- [Exercise data]
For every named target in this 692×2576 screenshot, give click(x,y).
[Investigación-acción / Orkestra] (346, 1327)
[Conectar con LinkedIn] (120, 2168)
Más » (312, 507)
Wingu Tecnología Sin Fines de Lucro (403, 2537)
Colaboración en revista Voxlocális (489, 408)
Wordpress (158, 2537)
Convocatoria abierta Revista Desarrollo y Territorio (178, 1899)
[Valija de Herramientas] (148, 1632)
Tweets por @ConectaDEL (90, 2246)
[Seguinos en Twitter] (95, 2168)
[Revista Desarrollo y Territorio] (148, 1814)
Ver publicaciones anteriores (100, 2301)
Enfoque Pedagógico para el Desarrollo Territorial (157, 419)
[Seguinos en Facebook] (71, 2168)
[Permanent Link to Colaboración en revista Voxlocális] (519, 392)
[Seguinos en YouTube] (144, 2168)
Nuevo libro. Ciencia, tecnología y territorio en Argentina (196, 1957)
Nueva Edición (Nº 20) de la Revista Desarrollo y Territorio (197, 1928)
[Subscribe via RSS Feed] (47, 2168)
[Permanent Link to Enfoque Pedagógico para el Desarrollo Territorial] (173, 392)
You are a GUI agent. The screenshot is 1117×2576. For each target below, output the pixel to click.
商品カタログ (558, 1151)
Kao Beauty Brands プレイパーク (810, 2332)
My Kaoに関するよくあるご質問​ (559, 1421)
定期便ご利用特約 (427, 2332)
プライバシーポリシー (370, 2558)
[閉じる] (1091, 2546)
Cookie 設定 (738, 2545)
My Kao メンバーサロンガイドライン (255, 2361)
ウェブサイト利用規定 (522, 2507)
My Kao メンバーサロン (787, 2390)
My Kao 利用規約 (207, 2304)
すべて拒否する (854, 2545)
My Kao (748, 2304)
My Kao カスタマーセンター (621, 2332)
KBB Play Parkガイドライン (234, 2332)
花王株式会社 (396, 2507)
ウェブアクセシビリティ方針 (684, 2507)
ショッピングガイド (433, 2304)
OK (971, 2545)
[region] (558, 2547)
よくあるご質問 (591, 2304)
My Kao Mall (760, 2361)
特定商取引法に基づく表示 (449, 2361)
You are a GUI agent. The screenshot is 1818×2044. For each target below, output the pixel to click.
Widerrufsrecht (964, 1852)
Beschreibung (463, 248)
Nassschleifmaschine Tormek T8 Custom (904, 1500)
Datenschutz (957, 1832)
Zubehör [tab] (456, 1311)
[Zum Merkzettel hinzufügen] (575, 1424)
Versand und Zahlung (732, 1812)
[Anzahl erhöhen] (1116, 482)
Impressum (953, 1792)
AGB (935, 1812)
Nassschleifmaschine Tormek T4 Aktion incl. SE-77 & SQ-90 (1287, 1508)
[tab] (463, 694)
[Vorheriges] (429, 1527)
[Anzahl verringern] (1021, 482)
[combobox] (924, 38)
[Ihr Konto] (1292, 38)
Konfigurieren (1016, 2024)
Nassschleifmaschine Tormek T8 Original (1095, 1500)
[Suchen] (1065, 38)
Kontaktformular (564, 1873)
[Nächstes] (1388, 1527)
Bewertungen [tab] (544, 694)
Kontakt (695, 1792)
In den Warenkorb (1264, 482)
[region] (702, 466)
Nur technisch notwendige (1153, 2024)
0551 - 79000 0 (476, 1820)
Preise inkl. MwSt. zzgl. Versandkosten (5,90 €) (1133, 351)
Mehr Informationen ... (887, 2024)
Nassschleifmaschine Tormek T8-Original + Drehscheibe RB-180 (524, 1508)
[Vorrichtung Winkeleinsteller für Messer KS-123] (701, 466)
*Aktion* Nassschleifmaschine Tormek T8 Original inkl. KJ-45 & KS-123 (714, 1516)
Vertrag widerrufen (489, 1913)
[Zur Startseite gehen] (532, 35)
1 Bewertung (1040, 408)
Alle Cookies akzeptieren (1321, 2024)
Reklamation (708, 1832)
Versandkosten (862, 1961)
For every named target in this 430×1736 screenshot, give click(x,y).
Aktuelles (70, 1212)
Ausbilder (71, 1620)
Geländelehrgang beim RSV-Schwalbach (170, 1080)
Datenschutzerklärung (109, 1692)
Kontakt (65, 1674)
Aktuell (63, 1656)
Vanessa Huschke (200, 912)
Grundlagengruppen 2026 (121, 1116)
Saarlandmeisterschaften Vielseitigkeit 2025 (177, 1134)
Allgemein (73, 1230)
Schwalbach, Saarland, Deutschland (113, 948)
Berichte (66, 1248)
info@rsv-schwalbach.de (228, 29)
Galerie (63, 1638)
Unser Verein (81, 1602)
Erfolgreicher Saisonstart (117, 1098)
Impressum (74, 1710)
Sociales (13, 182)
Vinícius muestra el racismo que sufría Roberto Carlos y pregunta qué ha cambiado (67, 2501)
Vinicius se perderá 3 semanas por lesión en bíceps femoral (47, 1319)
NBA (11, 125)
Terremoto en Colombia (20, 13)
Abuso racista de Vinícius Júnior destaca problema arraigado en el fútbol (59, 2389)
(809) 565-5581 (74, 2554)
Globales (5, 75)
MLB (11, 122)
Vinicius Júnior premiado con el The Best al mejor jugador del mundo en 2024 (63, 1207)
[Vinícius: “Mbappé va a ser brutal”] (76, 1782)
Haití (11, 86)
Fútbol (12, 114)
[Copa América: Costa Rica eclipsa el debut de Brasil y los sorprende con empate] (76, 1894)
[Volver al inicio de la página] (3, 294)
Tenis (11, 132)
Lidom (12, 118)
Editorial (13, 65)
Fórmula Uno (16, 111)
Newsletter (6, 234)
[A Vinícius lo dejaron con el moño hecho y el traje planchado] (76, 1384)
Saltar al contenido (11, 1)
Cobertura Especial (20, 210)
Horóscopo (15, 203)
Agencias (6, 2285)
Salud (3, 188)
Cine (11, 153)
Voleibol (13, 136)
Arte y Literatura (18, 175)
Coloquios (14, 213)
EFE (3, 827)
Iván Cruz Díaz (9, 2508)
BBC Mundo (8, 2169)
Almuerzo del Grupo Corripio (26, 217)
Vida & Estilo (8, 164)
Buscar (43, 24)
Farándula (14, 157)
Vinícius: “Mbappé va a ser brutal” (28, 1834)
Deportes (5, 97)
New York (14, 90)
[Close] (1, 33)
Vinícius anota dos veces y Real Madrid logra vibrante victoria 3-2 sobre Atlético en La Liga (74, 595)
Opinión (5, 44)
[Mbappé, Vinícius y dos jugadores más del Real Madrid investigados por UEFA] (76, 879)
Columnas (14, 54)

- [What to work on]
Look above for the line with "Kontakt (65, 1674)"; retype exactly that line, every line after it up to the line with "Vinicius Júnior premiado", and that line too, nothing else.

- [Completed exercise]
Kontakt (65, 1674)
Aktuell (63, 1656)
Vanessa Huschke (200, 912)
Grundlagengruppen 2026 (121, 1116)
Saarlandmeisterschaften Vielseitigkeit 2025 (177, 1134)
Allgemein (73, 1230)
Schwalbach, Saarland, Deutschland (113, 948)
Berichte (66, 1248)
info@rsv-schwalbach.de (228, 29)
Galerie (63, 1638)
Unser Verein (81, 1602)
Erfolgreicher Saisonstart (117, 1098)
Impressum (74, 1710)
Sociales (13, 182)
Vinícius muestra el racismo que sufría Roberto Carlos y pregunta qué ha cambiado (67, 2501)
Vinicius se perderá 3 semanas por lesión en bíceps femoral (47, 1319)
NBA (11, 125)
Terremoto en Colombia (20, 13)
Abuso racista de Vinícius Júnior destaca problema arraigado en el fútbol (59, 2389)
(809) 565-5581 (74, 2554)
Globales (5, 75)
MLB (11, 122)
Vinicius Júnior premiado con el The Best al mejor jugador del mundo en 2024 (63, 1207)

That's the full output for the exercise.